While the attention of the public has been focused on the budget debate, a lot of other things have been going on in DC. The events in Ferguson Missouri, in New York, in Ohio, and let's face it all over the country have sparked nationwide protests. Even members of Congress have been paying attention. On November 9th, a Senate Judiciary subcommittee held a hearing on the state of civil and human rights in the United States. We're going to listen now to part of that hearing. The subcommittee was chaired by Senator Richard Durbin, Democrat of Illinois. The first panel of witnesses included Senator Cory Booker, Democrat of New Jersey; Representative Luis Gutierrez, Democrat of Illinois; and Representative Keith Ellison, Democrat of Minnesota. Let's give it a listen:

CORY BOOKER: You said very specifically and I want to honor that, that the time for lamentations is past, the time for legislation is, is upon us. And I want to apologize if it seems that I'm going off of that directive, but I will end up right there. This is a very very personal issue for me, this evolution of the United States toward its ideals. Children from Newark, New Jersey to Oakland, California, stand up every day and say the pledge of allegiance, that we are a nation with liberty and justice for all.

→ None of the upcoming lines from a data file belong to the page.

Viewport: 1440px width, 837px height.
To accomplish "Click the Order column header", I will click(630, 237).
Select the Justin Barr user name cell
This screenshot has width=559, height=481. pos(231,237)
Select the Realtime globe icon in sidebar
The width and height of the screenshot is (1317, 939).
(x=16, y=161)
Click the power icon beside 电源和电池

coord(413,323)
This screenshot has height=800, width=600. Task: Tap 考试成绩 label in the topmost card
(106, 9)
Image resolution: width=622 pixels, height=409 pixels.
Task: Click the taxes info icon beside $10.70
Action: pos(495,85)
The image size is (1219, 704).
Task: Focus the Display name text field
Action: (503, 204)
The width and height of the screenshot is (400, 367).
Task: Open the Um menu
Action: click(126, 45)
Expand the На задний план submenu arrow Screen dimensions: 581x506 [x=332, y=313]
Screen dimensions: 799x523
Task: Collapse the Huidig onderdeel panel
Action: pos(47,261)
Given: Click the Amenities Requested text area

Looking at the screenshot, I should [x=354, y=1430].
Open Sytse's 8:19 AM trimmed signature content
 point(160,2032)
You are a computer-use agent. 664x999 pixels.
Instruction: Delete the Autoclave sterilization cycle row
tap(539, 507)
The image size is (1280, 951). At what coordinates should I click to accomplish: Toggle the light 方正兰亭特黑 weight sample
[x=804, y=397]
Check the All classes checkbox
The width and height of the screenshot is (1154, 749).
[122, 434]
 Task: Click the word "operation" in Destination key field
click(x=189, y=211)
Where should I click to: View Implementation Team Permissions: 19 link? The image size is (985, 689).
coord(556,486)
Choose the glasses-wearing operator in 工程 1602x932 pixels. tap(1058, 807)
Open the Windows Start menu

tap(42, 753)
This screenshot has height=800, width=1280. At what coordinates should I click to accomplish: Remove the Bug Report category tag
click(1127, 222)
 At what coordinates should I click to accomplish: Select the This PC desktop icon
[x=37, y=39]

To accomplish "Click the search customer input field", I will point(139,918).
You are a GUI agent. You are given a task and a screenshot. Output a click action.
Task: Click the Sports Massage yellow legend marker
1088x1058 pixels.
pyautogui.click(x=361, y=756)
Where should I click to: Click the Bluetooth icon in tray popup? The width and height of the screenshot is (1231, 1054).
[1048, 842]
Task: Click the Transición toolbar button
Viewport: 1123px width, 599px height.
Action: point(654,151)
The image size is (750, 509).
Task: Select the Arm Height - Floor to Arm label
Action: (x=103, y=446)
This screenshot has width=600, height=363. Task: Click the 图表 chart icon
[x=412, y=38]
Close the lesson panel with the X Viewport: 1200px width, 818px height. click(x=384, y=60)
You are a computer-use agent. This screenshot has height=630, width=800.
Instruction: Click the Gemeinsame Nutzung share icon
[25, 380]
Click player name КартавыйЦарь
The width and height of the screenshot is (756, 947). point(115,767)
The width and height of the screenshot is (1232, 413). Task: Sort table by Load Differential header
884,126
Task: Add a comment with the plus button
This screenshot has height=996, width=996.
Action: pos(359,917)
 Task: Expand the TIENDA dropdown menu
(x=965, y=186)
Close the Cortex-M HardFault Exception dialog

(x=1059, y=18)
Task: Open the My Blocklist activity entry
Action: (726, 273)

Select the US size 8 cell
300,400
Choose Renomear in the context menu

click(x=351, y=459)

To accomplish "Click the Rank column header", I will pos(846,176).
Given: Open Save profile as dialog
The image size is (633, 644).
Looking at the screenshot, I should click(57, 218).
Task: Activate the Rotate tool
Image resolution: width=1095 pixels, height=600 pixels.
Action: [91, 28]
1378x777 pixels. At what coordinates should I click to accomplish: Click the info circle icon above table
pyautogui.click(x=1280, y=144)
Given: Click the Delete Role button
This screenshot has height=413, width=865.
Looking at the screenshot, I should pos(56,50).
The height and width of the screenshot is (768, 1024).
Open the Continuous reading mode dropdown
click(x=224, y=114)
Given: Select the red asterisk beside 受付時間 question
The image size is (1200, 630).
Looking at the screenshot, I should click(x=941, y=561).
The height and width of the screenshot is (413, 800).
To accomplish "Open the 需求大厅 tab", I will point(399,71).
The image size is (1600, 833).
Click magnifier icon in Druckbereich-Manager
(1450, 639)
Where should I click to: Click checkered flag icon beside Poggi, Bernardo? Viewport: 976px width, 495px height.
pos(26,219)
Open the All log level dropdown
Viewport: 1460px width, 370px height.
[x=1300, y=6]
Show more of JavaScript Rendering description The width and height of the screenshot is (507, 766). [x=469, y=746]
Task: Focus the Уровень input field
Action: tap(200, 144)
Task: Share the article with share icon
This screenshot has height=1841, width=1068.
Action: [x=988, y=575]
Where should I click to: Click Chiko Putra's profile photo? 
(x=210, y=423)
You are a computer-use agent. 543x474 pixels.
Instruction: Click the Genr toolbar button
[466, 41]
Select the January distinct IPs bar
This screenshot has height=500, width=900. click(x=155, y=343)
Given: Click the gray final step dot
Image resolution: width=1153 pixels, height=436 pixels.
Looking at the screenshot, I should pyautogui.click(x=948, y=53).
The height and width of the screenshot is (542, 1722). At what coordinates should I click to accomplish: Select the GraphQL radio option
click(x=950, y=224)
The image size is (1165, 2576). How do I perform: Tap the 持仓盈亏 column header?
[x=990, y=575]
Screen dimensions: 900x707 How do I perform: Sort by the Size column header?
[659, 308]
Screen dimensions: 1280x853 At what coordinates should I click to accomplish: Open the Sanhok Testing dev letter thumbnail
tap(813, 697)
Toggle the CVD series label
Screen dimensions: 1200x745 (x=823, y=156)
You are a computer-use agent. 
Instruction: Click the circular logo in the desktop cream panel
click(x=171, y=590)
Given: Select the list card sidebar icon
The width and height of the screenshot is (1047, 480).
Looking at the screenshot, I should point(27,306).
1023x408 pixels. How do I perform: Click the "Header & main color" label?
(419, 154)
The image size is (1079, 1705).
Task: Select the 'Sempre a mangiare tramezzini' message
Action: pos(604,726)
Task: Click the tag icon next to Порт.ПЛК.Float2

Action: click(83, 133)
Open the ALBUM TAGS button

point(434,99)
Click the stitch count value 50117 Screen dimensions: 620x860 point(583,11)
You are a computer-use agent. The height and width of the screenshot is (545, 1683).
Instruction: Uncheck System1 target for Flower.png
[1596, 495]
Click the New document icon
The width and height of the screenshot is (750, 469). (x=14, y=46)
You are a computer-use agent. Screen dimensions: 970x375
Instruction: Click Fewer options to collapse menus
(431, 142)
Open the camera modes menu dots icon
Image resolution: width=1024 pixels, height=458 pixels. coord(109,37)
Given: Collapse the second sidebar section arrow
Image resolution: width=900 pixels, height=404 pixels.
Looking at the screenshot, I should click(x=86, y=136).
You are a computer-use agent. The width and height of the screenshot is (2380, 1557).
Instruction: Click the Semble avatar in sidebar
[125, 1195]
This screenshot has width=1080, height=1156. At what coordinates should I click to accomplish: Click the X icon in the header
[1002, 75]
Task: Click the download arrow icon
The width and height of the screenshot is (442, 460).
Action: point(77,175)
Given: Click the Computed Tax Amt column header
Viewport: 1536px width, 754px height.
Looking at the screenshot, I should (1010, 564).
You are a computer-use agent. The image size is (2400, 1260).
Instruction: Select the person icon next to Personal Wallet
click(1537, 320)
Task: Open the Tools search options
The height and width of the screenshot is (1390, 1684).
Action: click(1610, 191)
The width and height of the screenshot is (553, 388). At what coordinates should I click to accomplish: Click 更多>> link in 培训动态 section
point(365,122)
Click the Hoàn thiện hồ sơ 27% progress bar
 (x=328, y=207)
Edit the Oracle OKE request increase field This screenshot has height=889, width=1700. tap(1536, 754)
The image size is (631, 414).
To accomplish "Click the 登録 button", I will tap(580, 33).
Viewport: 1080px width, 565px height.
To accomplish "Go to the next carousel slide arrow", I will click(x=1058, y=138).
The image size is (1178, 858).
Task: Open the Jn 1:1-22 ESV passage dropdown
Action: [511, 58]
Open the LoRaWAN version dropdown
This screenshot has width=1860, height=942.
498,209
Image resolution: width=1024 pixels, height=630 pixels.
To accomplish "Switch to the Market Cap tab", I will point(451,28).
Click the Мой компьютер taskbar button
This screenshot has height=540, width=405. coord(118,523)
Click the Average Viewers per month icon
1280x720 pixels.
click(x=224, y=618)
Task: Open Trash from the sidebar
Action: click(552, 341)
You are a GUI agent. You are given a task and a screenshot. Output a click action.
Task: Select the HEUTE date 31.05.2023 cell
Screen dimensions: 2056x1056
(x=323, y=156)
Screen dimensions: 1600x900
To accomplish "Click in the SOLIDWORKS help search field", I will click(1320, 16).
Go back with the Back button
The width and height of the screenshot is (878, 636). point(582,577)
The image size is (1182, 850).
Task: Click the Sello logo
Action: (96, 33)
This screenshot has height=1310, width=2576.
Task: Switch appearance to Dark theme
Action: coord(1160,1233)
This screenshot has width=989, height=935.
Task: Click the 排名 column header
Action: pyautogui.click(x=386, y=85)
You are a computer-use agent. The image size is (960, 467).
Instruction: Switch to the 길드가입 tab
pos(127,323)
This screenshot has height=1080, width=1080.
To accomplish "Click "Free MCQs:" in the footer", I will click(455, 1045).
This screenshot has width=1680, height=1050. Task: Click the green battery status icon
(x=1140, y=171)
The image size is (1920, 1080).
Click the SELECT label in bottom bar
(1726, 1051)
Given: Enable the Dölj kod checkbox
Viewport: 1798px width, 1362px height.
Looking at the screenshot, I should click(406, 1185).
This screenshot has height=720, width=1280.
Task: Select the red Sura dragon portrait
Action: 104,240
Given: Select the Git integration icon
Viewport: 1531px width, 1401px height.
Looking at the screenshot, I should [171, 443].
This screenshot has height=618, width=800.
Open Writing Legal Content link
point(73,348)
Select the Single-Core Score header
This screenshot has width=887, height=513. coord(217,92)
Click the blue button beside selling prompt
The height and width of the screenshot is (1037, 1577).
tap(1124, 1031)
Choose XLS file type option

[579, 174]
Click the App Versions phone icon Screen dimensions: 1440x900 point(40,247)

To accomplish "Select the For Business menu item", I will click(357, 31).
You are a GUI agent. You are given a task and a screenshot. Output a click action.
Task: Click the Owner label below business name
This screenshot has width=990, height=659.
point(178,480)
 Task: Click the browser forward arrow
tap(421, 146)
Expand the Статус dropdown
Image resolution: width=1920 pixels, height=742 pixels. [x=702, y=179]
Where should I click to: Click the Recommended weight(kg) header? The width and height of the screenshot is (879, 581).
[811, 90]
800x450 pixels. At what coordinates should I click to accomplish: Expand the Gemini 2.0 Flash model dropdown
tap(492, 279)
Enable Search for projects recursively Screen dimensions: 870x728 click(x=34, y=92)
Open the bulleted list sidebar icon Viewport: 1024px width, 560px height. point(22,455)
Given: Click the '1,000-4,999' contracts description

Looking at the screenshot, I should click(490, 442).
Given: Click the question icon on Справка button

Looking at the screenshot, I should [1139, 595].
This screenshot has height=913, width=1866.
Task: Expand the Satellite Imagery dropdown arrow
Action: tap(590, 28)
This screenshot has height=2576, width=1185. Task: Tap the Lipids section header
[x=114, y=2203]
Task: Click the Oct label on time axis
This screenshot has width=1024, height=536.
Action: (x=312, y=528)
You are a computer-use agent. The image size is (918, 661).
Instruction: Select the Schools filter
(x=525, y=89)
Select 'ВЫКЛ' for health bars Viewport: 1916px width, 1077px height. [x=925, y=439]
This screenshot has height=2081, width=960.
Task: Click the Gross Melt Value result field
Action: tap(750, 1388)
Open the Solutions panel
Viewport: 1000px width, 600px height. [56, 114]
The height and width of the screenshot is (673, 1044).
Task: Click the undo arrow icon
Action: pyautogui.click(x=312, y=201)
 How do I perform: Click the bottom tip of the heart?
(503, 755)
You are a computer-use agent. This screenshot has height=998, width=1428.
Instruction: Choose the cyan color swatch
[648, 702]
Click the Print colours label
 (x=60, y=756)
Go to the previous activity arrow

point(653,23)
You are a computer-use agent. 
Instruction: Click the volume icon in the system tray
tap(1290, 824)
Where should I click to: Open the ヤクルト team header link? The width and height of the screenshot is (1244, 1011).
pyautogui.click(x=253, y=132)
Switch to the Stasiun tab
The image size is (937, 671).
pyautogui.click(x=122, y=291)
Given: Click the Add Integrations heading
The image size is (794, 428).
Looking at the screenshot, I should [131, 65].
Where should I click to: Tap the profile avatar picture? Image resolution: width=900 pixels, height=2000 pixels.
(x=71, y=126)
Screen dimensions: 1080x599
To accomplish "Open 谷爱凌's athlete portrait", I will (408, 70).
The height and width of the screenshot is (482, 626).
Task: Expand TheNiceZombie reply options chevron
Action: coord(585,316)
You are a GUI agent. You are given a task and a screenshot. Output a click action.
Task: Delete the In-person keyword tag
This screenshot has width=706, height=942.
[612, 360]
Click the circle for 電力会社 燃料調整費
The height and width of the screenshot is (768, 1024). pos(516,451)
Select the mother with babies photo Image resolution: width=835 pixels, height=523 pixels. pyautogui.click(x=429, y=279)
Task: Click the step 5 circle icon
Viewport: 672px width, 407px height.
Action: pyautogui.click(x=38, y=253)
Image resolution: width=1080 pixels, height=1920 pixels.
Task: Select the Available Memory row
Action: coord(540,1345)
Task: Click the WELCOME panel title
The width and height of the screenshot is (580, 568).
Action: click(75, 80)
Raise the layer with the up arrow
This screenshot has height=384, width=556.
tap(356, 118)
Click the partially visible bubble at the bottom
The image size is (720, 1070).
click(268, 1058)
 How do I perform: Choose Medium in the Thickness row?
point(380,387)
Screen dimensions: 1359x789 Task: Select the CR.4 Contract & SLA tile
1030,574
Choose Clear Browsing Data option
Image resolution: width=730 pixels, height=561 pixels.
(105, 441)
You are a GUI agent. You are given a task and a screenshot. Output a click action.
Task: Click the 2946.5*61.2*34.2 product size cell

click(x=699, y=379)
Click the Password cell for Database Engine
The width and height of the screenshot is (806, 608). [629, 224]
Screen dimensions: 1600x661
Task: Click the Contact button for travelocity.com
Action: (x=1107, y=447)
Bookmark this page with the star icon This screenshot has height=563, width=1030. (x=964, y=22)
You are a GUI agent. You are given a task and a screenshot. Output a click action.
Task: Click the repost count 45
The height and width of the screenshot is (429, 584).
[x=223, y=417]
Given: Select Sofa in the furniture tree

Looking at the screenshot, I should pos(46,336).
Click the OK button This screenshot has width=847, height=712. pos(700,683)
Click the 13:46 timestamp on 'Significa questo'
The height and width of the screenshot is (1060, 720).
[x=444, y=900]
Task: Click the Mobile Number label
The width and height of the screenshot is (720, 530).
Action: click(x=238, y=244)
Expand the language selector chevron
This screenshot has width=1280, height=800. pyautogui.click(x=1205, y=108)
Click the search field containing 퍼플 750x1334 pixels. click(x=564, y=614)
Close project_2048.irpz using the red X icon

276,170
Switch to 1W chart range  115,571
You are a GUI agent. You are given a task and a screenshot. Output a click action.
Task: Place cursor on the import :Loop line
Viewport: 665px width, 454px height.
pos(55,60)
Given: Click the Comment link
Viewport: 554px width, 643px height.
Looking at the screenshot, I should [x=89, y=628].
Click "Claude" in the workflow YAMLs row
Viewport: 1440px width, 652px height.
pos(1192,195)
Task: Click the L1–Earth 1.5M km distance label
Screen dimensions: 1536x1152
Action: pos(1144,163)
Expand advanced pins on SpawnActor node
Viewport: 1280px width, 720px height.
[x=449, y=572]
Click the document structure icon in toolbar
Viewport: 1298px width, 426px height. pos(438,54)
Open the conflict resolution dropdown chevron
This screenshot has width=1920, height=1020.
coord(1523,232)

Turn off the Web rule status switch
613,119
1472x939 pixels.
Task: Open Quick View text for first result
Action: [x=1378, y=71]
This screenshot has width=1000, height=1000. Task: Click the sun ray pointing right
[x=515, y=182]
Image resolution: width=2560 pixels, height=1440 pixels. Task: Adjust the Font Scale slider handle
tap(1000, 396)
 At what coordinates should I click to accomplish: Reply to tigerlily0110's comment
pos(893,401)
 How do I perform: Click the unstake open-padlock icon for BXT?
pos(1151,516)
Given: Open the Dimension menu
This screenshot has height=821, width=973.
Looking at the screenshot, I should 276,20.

But these last few weeks, we've seen tens of thousands of Americans taking to the streets in anguish and rage and frustration. And I agree with Senator Cornyn, that it is too early in many ways to draw conclusions when there's federal investigations still going on on many of those issues, and I appreciate the sensibility of his remarks. But please understand, that the anguish that folks are feeling on the streets, the anguish that has penetrated this body, that's had me pulled aside by Senate pages and many people that we walk by at this body, who do the dignified and important work, yet menial work, who've asked me, please, do something about this.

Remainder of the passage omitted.